Attention-based Series

DIN (Deep Interest Network)

Introduction: A model designed for user interest diversity, using attention mechanism for adaptive learning of user historical behaviors. The model dynamically calculates relevance weights of user historical behaviors based on the current candidate ad, thereby activating relevant user interests and capturing diverse user preferences. It innovatively introduced attention mechanism to recommender systems, pioneering a new paradigm for behavior sequence modeling.
Parameters:
features (list): List of base features
behavior_features (list): List of behavior features for attention calculation
attention_units (list): Hidden layer units for attention network
hidden_units (list): Hidden layer units for DNN part
activation (str): Activation function type

DIEN (Deep Interest Evolution Network)

Introduction: An advanced version of DIN that models the dynamic evolution of user interests through interest evolution layer.
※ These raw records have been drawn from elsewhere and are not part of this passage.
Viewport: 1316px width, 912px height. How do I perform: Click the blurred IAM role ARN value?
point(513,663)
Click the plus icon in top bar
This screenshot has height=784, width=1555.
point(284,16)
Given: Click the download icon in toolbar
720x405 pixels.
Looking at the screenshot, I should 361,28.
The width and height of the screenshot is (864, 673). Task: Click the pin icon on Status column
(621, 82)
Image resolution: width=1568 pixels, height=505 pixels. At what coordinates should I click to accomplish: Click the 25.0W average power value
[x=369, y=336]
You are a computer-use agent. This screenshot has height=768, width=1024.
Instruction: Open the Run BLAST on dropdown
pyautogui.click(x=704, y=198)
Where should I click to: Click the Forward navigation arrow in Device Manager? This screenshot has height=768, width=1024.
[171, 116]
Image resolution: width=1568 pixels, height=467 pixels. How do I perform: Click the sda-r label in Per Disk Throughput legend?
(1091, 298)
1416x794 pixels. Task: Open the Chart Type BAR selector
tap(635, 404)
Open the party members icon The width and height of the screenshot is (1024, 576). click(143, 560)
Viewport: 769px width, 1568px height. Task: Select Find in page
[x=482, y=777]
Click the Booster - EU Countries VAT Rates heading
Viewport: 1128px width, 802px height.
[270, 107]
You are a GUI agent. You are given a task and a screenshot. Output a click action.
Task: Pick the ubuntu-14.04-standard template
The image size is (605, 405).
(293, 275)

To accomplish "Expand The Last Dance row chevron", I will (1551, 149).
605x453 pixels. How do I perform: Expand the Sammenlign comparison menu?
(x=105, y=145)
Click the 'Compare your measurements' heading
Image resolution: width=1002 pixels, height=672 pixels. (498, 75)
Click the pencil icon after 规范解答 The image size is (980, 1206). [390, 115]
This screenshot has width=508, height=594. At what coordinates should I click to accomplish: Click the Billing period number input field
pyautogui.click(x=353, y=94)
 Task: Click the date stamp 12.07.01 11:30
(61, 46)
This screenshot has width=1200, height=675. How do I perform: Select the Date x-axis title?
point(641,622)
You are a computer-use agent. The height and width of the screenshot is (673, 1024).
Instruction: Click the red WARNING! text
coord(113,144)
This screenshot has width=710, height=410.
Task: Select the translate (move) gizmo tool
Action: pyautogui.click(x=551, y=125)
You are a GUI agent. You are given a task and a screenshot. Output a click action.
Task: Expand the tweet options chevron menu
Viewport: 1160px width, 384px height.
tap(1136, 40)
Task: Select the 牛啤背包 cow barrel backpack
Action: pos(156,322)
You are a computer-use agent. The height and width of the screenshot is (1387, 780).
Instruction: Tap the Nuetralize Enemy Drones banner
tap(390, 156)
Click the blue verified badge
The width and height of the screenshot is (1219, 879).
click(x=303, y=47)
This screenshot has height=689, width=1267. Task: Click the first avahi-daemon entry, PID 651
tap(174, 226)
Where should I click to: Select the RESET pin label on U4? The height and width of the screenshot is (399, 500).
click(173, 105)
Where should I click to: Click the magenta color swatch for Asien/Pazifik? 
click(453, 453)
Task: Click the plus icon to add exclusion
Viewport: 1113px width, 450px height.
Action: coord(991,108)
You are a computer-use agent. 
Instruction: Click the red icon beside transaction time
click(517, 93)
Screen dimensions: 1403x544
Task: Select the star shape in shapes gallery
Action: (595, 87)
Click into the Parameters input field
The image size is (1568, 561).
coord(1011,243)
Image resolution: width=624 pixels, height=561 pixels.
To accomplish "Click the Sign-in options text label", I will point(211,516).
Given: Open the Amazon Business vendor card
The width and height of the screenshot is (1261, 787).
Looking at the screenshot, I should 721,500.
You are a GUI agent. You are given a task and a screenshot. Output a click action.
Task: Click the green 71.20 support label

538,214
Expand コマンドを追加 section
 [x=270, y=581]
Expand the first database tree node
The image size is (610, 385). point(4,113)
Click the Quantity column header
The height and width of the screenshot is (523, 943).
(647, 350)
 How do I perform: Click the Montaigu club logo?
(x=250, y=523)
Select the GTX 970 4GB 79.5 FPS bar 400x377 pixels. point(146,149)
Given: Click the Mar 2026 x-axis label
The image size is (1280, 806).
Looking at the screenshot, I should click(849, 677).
It uses GRU structure to capture interest evolution and innovatively designs AUGRU (GRU with Attentional Update Gate) to make the interest evolution process aware of target items. It also includes auxiliary loss to supervise the training of interest extraction layer. This design not only captures the dynamic changes of user interests but also models the temporal dependencies of interests.
Parameters:
features (list): List of base features
behavior_features (list): List of behavior features
interest_units (list): Units for interest extraction layer
gru_type (str): GRU type, "AUGRU" or "AIGRU"
hidden_units (list): Hidden layer units for DNN part

BST (Behavior Sequence Transformer)

Introduction: A pioneering work that introduces Transformer architecture to recommender systems for modeling user behavior sequences. Through self-attention mechanism, the model can directly compute relationships between any two behaviors in the sequence, overcoming the limitations of RNN models in processing long sequences. Position embedding helps the model perceive temporal information of behaviors, while multi-head attention allows the model to understand user behavior patterns from multiple perspectives.
Parameters:
features (list): List of base features
behavior_features (list): List of behavior features
num_heads (int): Number of attention heads
num_layers (int): Number of Transformer layers
hidden_size (int): Hidden layer dimension
dropout_rate (float): Dropout rate

EDCN (Enhancing Explicit and Implicit Feature Interactions)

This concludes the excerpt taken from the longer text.